Andrew Tsai: Great, okay. Thank you guys.

Lonnel Coats: You bet, Andrew. Thank you.

Operator: And our next question comes from Joseph Stringer from Needham & Company. Please go ahead with your question.

Joseph Stringer: Hi, thanks for taking our questions. You provided some data on the commercial opportunity for Zynquista and T1D. But I suppose, how should we think about your commercial strategy targeting patient subgroups? Or how should we think about the stratification of patients you would target? For example, what patients would you consider early adopters versus potential late adopters to the drug, assuming approval? And is it fair to think about it in terms of, say, CKD stage? Or are there other important factors that we should think about? And then last one is on pricing, assuming approval on T1D, how should we think about pricing strategy? Thank you.

Jeffrey Wade: So I will — I’m going to address the first question is how do we think about this market. So there’s 1.7 million adults who have type 1 diabetes and about 20% to 25% of those have chronic kidney disease. And most people who have type 1 diabetes are at risk for progression of chronic kidney disease. What I would encourage you to think about is this is not about treating chronic kidney disease. This is about providing benefit to patients, people who have type 1 diabetes to manage their blood glucose control who have chronic kidney disease, but that’s one of multiple different things that they’re dealing with. And the benefit in this patient population is greater because there are greater risk of progression of chronic kidney disease.
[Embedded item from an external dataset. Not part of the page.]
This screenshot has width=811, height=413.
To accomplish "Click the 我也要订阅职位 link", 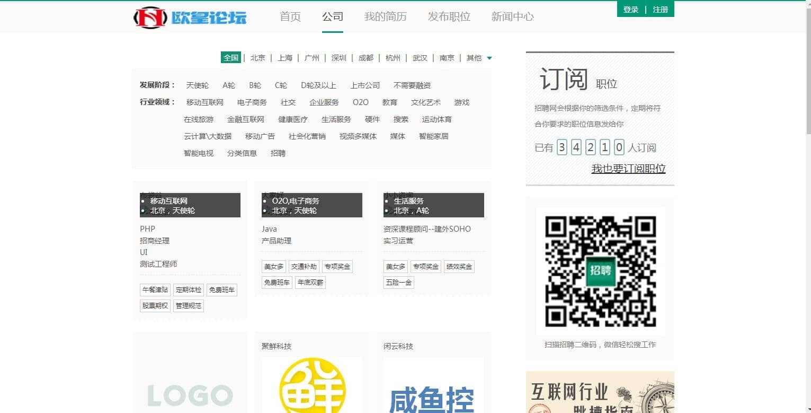I will click(628, 169).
But the benefits that value — that are valued by the patients are really about improving their A1c, improving time and range, improving — basically reducing their risk for complications across a broad range of areas. So it’s really about providing benefits on glycemic control, addressing the core unmet needs in type 1 diabetes patients in a population that’s a greater risk for progression in chronic kidney disease. So that’s the way I would encourage you to think about it. So one of the advantages in this market is that people with type 1 diabetes are very engaged in their own care. They have to be. They don’t really have a choice. And so that — obviously, people who are more engaged, are probably more likely to be early adopters than people that are less engaged.

But because people with type 1 diabetes, even the people who are less engaged, have to be pretty much engaged in their care and because they want to avoid hypoglycemia, they want to feel better, they want to reduce glucose variability, we think that there’s going to be an opportunity to really have a pretty rapid uptake in this patient population. But the important part really is to frame this is, this is not chronic kidney disease drug. This is a type 1 diabetes drug that is — that would be indicated in the population that has chronic kidney disease. On pricing, we’re still doing pricing work there. We’re going to — we’ll do some refinement of that. But we think mostly that our net pricing is just going to be more favorable. That’s the main thing that we think will be different, but we’re going to do some additional work around how we look at wholesale acquisition cost and also about the level of rebates that would be required.

Does that answer your questions?

Joseph Stringer: Yes, that’s great. Thank you for taking our questions.

Lonnel Coats: Thank you, Joe.

Operator: And ladies and gentlemen, at this time, I’m showing no additional questions. I’ll be turning the floor back over to Jeff Wade for any closing comments.

Jeffrey Wade: Well, thank you, everyone, for joining us on today’s call and really for your continued support of Lexicon. And as we wrap up, I just want to reemphasize how Lexicon really has never been stronger. The company has never been in their position to focus on next steps. We have a strong management and leadership team in place committed to growth and expansion and that includes seamless execution, targeted in smart capital allocation and exploring and leveraging partnerships to add even more value to the Lexicon assets into the company. So we really appreciate you joining us, and thank you for your attention.

Operator: Ladies and gentlemen, with that, we’ll conclude today’s conference call and presentation. We thank you for joining. You may now disconnect your lines.